As I make mental notes to enjoy the slopes and food and wine of Alta Badia on another less frenetic day, Marco leads us on towards Arabba, briefly following part of the Sella Ronda, that other famous Dolomiti ski circuit. We romp down a series of blue and red runs, the snow still crisp and forgiving in the winter sunshine.
History aside
The slopes in this section of the route are ideal for pushing the pace – the reds genuinely red and the blues fast and generous. For a while history is forgotten as we simply enjoy the skiing and revel in the spectacular Dolomites scenery. Given more time, a detour to the Marmolada glacier would have shown us where the front line stretched into tunnels dug into the ice.
Instead, after a pit-stop of hot chocolate and rum at Malga Ciapela, we enter a totally different world – a high-walled canyon, lined on both sides with frozen waterfalls.
The frozen waterfalls of the beautiful hidden valley. Photo: Mario Dibona
Emerging in the small town of Sottoguda, we shed our skis and kick back in a bar until the ski bus arrives to whisk us to our next on-piste stretch at Alleghe. This is the Civeta area, a less fashionable and quieter corner of the Dolomites. After a short red and a short blue to get tiring muscles working again, and one magnificent red, the Pista Salere, we get back on the bus at Pescul.
The ski buses join the dots on the Great War tour, which can be skied in either direction. Unlike the Sella Ronda, however, you don’t ski the whole 100km circuit.
After more than 20 hairpin bends we’re poured off at Fedare. From here, it’s just a handful of lifts and runs to where we started. But it’s nearly 4pm and we’re done for the day.
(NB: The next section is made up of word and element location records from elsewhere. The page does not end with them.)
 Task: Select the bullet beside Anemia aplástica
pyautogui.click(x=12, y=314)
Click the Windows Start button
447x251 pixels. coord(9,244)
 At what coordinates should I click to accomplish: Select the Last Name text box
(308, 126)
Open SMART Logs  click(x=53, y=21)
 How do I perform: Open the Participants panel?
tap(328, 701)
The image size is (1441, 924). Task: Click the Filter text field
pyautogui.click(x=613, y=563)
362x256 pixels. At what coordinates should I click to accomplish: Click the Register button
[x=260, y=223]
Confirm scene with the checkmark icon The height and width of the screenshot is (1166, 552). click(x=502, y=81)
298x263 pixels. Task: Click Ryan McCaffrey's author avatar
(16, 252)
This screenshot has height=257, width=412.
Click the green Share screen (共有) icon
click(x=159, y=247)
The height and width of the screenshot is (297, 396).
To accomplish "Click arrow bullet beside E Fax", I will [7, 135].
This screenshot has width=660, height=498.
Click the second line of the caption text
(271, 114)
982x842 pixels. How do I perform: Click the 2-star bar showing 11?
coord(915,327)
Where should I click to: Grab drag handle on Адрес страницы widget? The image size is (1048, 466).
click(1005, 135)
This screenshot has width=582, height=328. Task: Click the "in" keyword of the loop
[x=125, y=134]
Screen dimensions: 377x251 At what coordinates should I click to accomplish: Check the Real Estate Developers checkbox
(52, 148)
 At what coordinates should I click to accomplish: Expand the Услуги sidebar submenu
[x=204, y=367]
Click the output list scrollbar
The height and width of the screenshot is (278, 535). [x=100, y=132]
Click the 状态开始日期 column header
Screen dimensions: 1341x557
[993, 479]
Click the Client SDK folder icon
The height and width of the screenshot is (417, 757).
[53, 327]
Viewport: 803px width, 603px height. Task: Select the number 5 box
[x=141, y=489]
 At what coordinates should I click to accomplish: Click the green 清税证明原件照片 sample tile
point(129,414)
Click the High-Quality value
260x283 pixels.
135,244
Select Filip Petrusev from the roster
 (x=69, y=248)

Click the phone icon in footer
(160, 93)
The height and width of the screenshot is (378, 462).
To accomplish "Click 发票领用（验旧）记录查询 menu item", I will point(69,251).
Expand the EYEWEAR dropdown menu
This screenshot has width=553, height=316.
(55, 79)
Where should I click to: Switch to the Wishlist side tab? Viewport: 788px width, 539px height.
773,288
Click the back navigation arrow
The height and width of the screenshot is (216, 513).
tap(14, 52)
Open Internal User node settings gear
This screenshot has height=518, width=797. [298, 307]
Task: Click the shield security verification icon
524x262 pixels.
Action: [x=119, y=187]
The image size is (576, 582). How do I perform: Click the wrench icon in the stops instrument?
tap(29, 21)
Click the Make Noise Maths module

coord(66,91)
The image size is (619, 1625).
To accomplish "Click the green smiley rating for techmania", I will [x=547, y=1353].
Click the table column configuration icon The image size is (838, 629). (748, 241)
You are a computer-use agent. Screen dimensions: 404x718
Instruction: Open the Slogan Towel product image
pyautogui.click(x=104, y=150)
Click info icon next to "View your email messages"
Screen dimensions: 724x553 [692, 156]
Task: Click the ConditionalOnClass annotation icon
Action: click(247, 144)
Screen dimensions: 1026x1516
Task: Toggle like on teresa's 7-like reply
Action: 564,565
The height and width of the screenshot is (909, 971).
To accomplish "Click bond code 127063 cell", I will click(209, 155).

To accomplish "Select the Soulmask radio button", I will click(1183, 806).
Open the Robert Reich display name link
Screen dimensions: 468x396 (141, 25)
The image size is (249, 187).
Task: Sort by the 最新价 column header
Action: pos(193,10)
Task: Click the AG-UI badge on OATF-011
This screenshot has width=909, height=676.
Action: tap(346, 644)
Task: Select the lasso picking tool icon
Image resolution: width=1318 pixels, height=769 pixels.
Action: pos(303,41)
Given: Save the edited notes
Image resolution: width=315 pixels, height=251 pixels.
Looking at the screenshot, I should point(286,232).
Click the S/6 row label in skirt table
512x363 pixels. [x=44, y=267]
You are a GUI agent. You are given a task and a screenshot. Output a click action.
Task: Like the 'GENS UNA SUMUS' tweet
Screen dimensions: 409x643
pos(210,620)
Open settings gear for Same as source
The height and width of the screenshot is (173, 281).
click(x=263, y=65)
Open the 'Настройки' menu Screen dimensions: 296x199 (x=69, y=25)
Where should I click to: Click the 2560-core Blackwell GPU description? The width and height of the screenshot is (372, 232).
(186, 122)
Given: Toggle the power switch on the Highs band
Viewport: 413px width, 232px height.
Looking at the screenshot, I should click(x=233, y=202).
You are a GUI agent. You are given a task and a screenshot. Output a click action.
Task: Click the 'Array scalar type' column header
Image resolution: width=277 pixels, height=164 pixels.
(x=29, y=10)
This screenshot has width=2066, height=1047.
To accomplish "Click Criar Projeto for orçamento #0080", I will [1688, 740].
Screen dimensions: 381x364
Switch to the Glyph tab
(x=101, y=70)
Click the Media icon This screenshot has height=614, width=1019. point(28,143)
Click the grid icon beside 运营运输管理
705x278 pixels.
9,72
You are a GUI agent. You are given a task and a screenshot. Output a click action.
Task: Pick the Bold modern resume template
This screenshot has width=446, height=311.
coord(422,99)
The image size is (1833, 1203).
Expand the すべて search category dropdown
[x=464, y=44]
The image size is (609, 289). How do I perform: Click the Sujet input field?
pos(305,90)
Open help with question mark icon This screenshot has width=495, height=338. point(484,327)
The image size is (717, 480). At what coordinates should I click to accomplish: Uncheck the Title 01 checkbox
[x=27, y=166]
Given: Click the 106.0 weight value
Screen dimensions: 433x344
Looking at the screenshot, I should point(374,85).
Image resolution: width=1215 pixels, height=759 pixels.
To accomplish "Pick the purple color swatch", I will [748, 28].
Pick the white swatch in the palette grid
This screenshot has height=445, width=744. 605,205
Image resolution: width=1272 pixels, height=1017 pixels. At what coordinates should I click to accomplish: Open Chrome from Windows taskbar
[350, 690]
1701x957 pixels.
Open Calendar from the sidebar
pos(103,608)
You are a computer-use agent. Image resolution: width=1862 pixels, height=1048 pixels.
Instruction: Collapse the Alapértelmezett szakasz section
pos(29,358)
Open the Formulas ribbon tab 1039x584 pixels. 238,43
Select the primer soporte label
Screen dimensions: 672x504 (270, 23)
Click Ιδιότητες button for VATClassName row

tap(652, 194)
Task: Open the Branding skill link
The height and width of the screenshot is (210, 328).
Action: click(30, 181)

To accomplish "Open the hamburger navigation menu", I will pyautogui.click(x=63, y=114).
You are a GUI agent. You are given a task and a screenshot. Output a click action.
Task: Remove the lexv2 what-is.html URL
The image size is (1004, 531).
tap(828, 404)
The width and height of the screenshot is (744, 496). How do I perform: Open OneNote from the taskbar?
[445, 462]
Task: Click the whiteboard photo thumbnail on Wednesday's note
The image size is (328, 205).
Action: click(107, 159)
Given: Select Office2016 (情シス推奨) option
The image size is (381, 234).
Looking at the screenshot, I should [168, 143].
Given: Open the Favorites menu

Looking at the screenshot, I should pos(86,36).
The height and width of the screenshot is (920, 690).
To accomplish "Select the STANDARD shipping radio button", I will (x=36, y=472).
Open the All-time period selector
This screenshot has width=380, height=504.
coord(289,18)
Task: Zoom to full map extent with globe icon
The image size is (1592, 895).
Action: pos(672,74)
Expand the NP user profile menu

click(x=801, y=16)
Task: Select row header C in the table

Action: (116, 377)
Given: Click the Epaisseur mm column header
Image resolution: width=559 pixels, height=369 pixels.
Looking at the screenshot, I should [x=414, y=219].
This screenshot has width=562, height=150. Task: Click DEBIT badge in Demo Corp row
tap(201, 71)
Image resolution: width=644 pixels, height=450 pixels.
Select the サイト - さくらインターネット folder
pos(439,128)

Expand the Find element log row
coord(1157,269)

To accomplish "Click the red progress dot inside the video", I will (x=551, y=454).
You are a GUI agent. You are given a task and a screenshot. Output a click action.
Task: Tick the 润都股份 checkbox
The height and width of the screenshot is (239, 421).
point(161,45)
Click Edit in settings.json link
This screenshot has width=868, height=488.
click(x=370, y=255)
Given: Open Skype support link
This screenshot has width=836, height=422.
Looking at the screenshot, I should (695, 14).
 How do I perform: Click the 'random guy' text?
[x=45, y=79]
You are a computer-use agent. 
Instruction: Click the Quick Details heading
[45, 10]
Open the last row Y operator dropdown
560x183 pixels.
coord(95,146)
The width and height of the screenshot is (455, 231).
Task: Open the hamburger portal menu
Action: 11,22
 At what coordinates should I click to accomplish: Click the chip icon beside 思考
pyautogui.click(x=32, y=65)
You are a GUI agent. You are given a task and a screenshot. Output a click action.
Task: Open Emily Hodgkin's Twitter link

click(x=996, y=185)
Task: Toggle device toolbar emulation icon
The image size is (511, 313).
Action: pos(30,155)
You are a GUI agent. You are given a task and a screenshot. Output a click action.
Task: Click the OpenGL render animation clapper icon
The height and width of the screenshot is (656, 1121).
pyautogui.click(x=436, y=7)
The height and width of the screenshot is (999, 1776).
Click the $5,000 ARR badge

So while Marco heads back to the car park at Passo Falzarego, we glide off the Fedare chair to spend a night at the perfectly panoramic Rifugio Averau.
Over a beer we watch the sun set over the distant Sella Massif ahead of a fantastic evening meal, plenty of wine, and a good night’s sleep. But as the temperature plunges, it’s hard not to think of the soldiers who endured night after freezing night in these mountains.
Our plan for the next day is to ski back to meet Marco at the Passo Falzarego, passing by the famous Cinque Torri peaks, where there is an open-air Great War museum, where you can walk through the trenches.
However, the next day couldn’t be any different. The sun has gone, the clouds have cloaked our rifugio and it’s snowing heavily. Not quite snowed in, yet, we set off in the gloom, just about making out the jagged fingers of the Cinque Torri as we ski down through the clouds.
Back where we started, for us the War Tour is over.